As the United Nations envoy to Syria, Staffan de Mistura said, it is “totally unacceptable that the Syrian airforce attacks its own territory in an indiscriminate way, killing its own citizens. The use of barrel bombs must stop. All evidence shows that the overwhelming majority of the civilian victims in the Syrian conflict have been caused by the use of such indiscriminate aerial weapons.”

Many assume that ISIS is committing the war crimes driving Syrians from their homes, but the truth is that the vast majority of Syrian civilians killed — more than 95% according to human rights groups — have been killed by the regime of Bashar al-Assad.

The United States bears no small responsibility. The Syrian war — and particularly the rise of ISIS — has everything to do with U.S. actions dating back to the 2003 invasion and occupation of Iraq, which gave rise to ISIS in the first place. Even now the U.S. airstrikes in Syria and neighboring Iraq are escalating the war in both places.

ENDING THE REFUGEE CRISIS

At least 4 million Syrians have fled their homeland since 2011, while millions more are internally displaced. Most refugees have gone to neighboring countries.

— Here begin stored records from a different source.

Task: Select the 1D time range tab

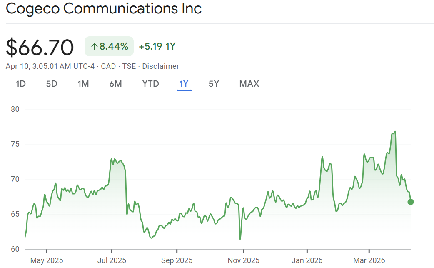Action: pyautogui.click(x=21, y=84)
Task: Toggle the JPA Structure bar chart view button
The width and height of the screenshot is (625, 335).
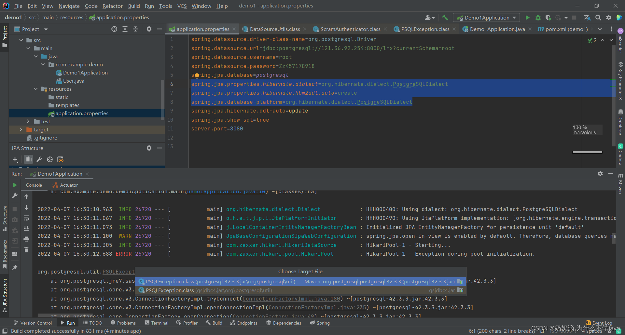Action: [x=29, y=159]
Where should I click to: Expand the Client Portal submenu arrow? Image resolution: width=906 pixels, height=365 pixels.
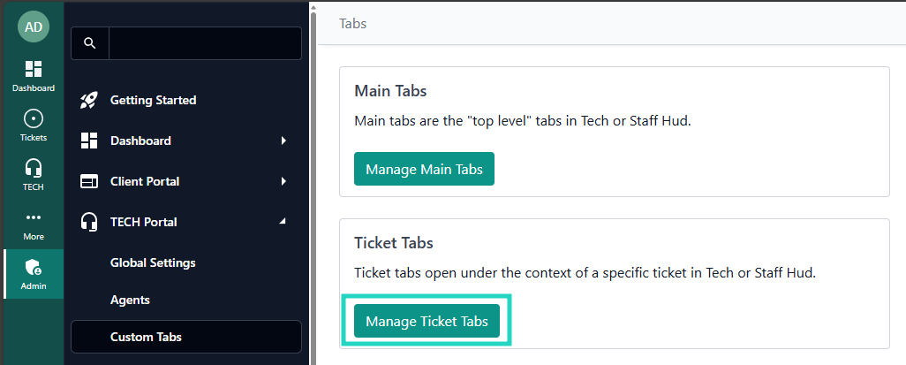point(283,181)
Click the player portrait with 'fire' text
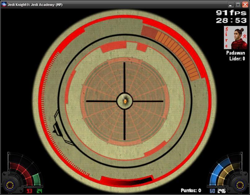The width and height of the screenshot is (250, 195). tap(235, 37)
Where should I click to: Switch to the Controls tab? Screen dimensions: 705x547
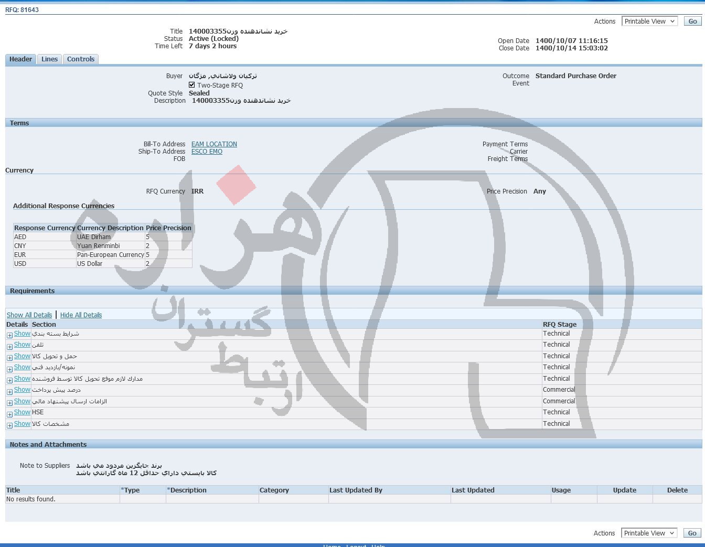point(80,59)
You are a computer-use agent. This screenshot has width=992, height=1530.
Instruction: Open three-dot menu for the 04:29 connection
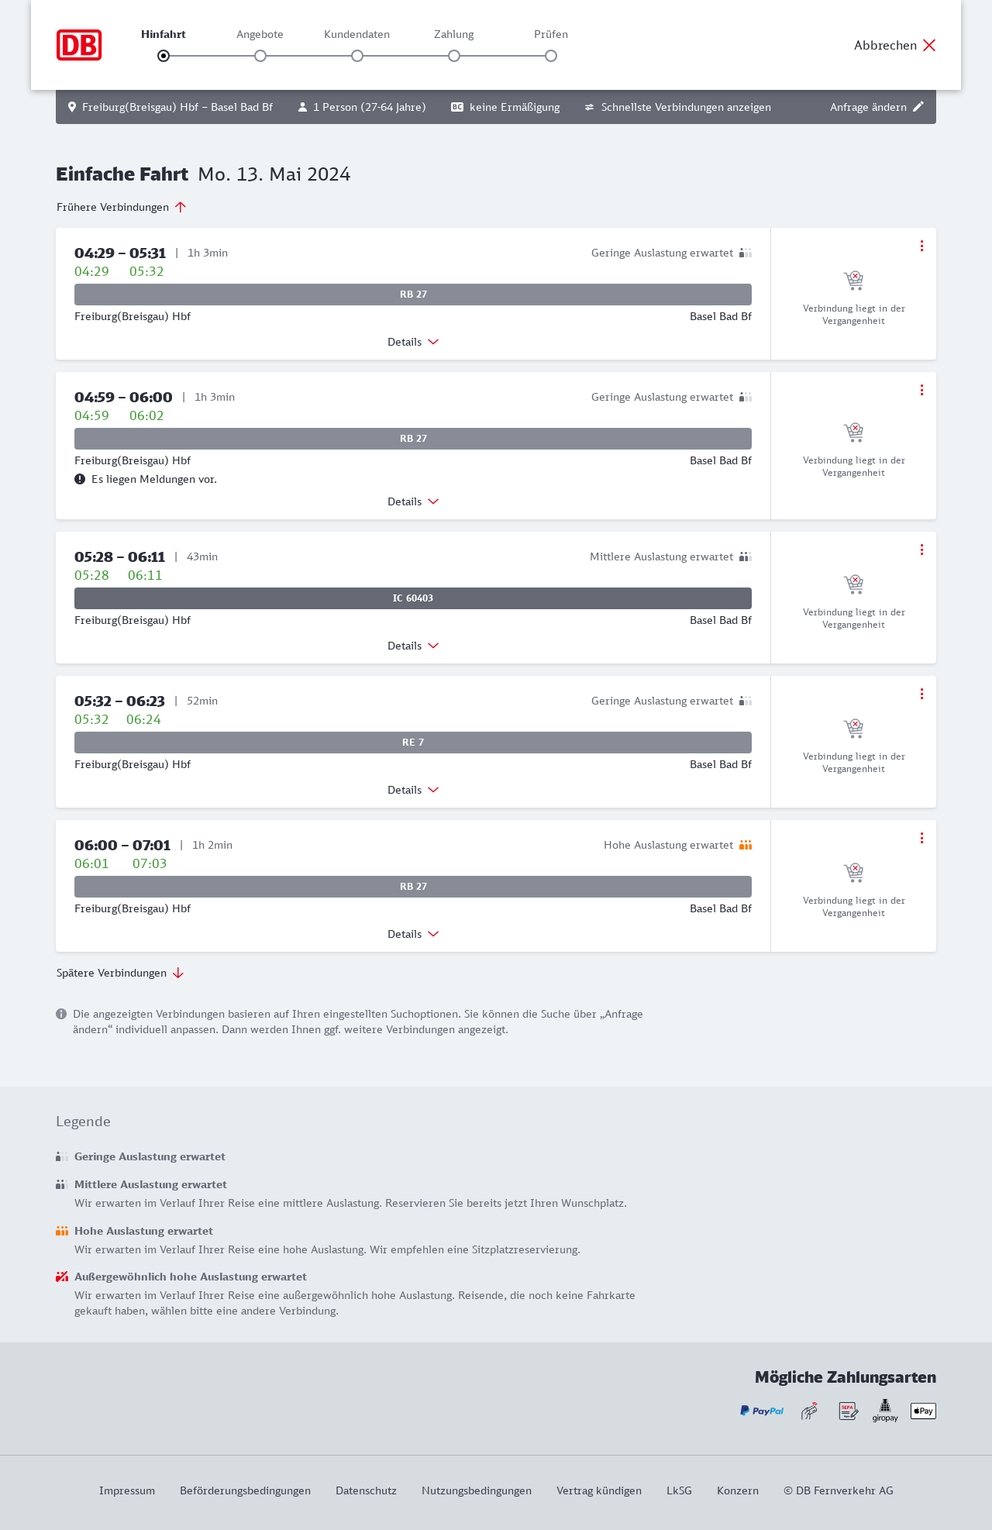[x=921, y=246]
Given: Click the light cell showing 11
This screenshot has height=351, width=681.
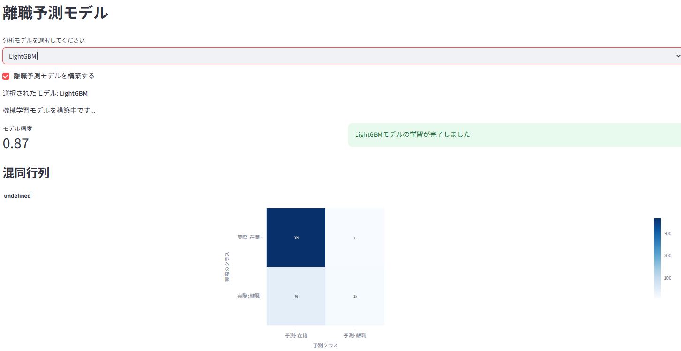Looking at the screenshot, I should [x=355, y=237].
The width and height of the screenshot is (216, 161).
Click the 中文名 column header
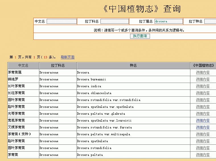tap(23, 65)
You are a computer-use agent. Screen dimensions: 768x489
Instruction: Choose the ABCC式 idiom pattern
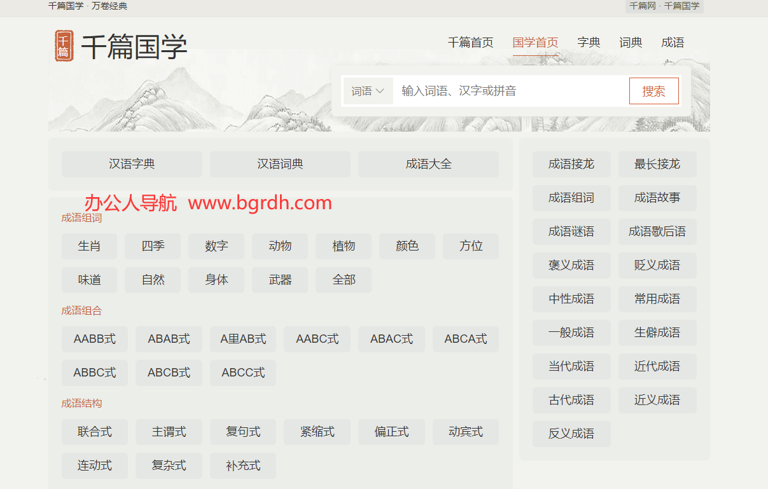(x=243, y=373)
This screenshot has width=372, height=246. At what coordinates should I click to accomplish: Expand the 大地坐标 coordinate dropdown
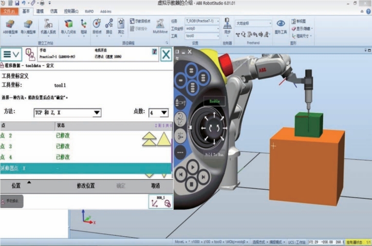(253, 23)
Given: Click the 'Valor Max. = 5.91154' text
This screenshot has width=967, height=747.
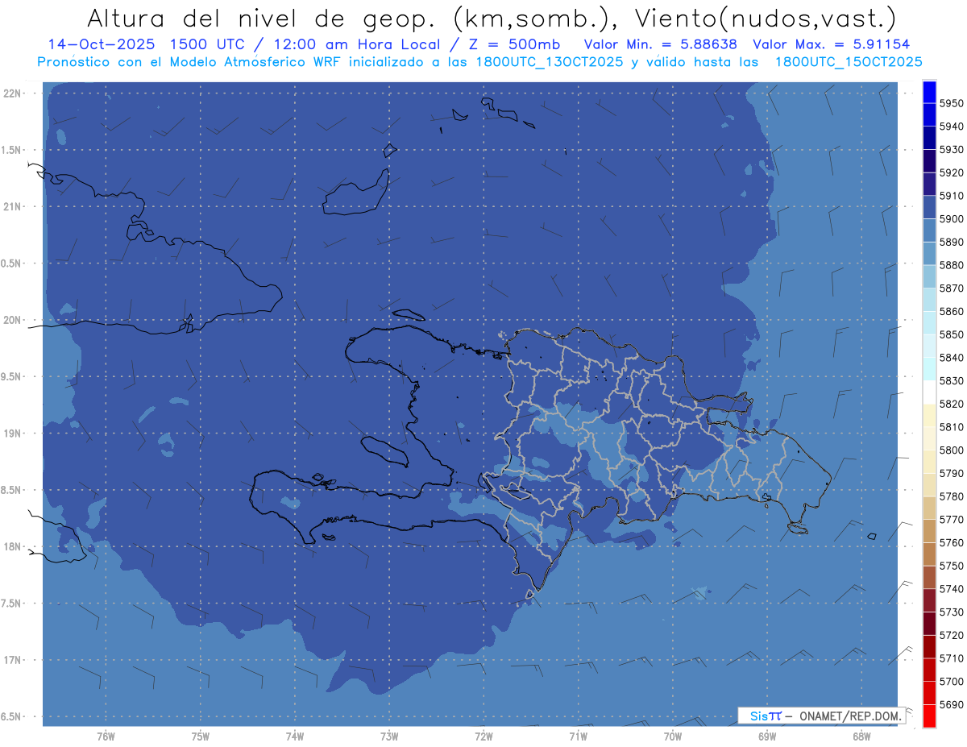Looking at the screenshot, I should coord(832,45).
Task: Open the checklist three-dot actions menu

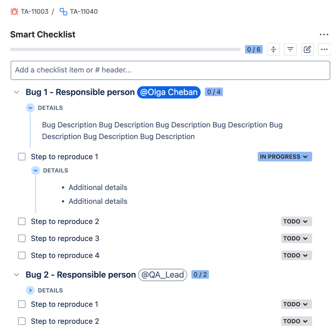Action: 324,49
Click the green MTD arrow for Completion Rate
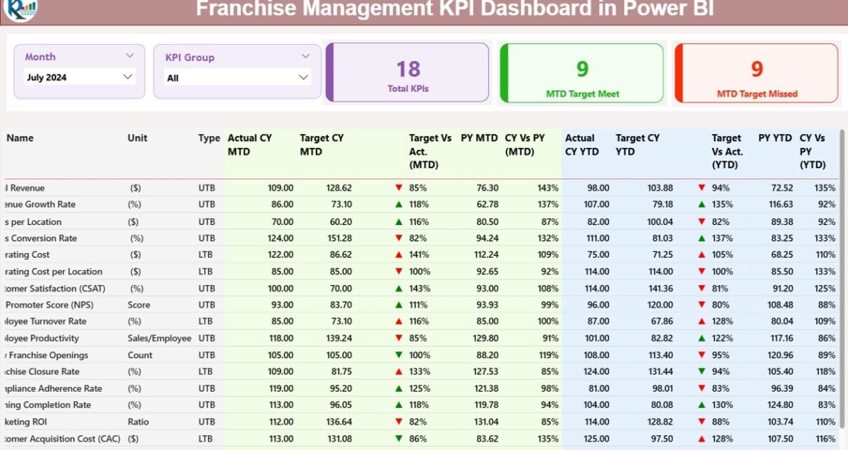 click(x=399, y=405)
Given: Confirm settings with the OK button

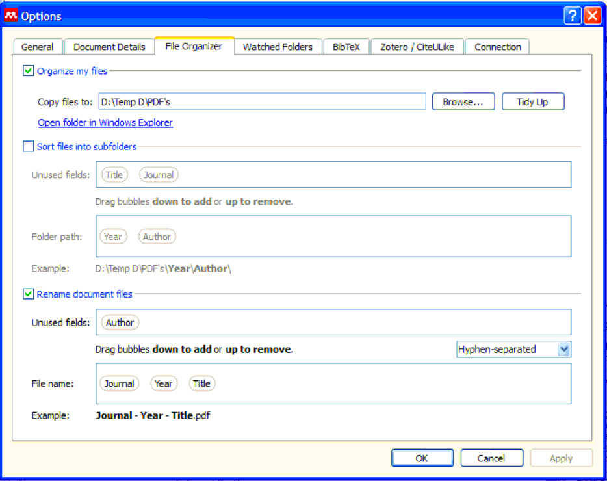Looking at the screenshot, I should [422, 458].
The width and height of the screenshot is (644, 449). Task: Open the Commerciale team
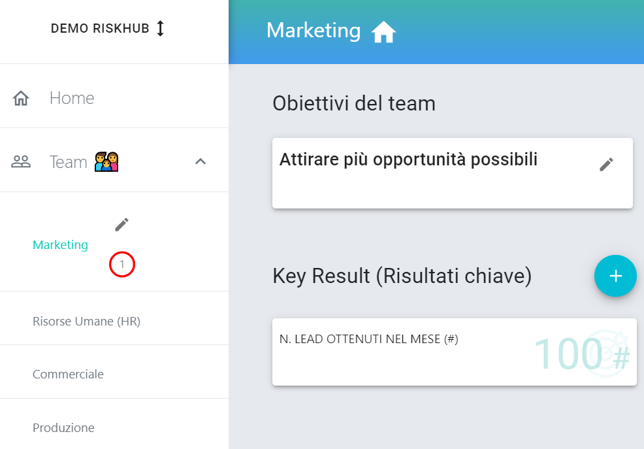click(x=114, y=374)
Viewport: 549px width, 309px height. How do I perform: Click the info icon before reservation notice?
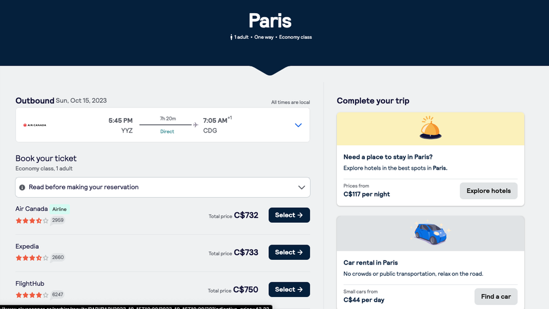[x=22, y=187]
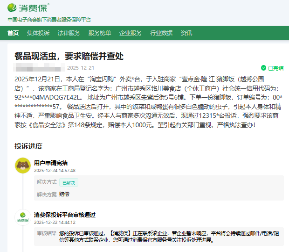Click the brown bear user avatar
The image size is (289, 252).
coord(22,166)
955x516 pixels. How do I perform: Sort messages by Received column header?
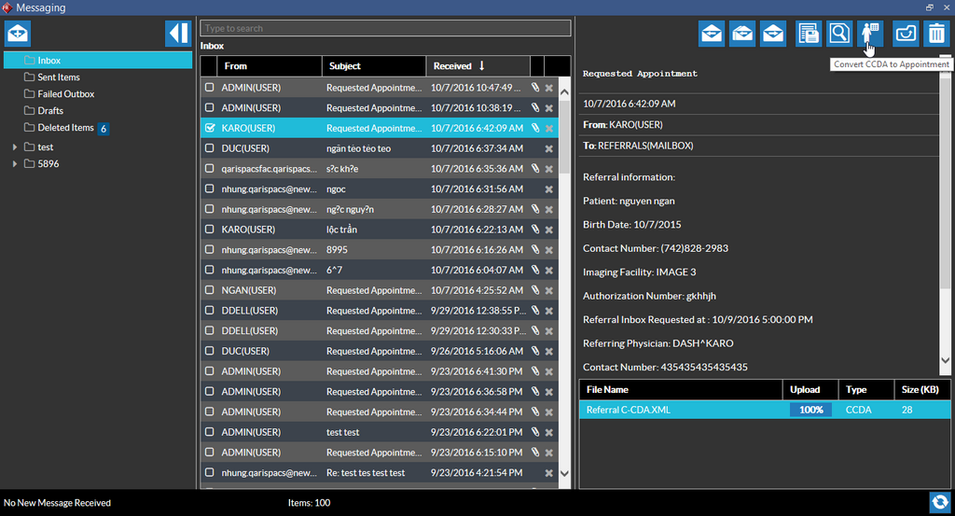click(459, 66)
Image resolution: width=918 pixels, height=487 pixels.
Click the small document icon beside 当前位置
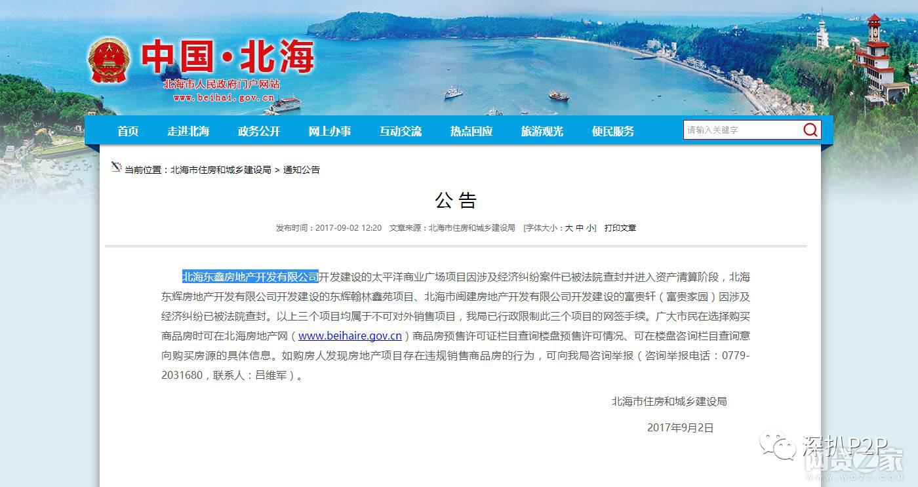click(x=115, y=167)
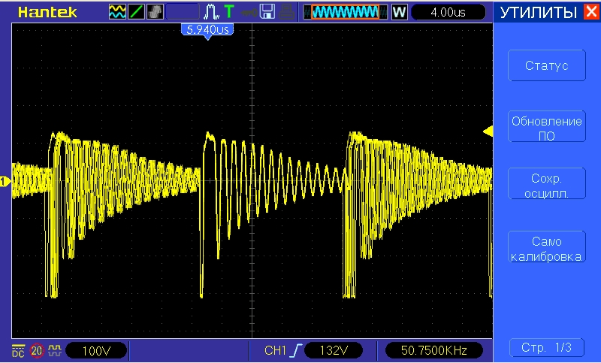The image size is (601, 363).
Task: Start Само калибровка self calibration
Action: (546, 249)
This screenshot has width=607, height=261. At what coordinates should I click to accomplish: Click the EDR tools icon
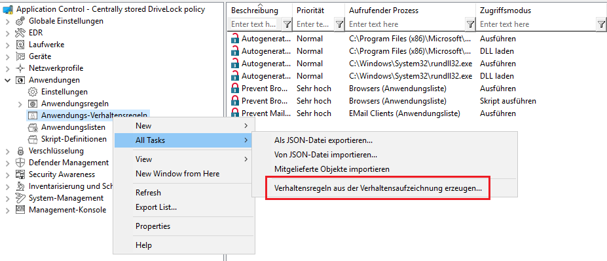click(20, 33)
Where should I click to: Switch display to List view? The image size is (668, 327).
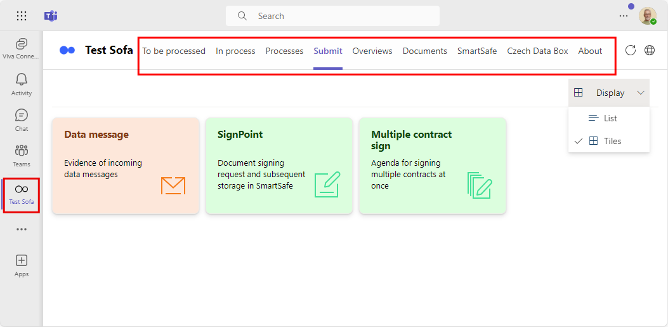(x=609, y=118)
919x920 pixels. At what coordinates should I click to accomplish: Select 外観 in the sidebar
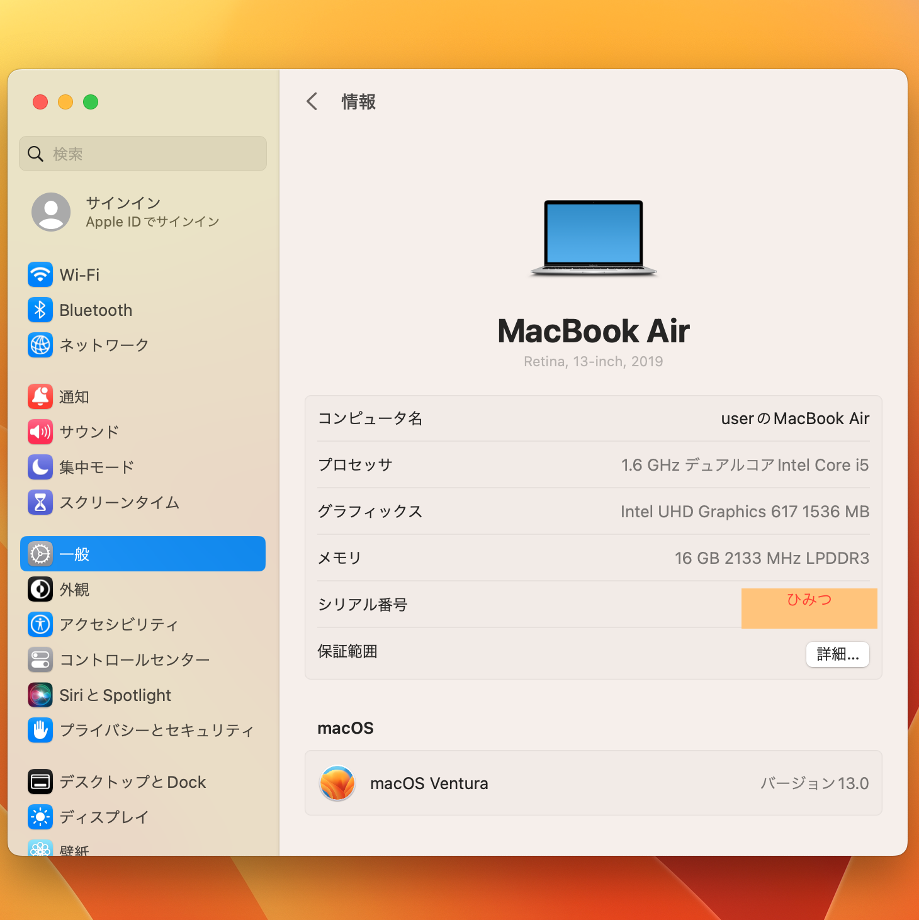[x=74, y=590]
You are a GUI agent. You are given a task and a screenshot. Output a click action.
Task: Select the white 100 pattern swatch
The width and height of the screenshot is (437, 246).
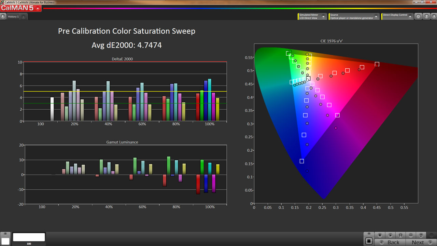click(29, 237)
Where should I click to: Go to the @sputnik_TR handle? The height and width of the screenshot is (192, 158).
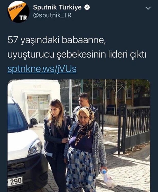point(52,15)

The EU prevents the vast majority of Syrians displaced by the war from applying for asylum from countries close to home, which necessitates the perilous journeys refugees are taking to reach EU territory in order to gain asylum.

Meanwhile, just under 2,200 Syrian refugees were allowed into the United States in 2015, a number that reached still a mere 10,000 in 2016.

As poet Warsan Shire has said, “no one leaves home unless home is the mouth of a shark”: this devastating and urgent refugee crisis is a humanitarian disaster grown from the deeper political disaster of the war in Syria.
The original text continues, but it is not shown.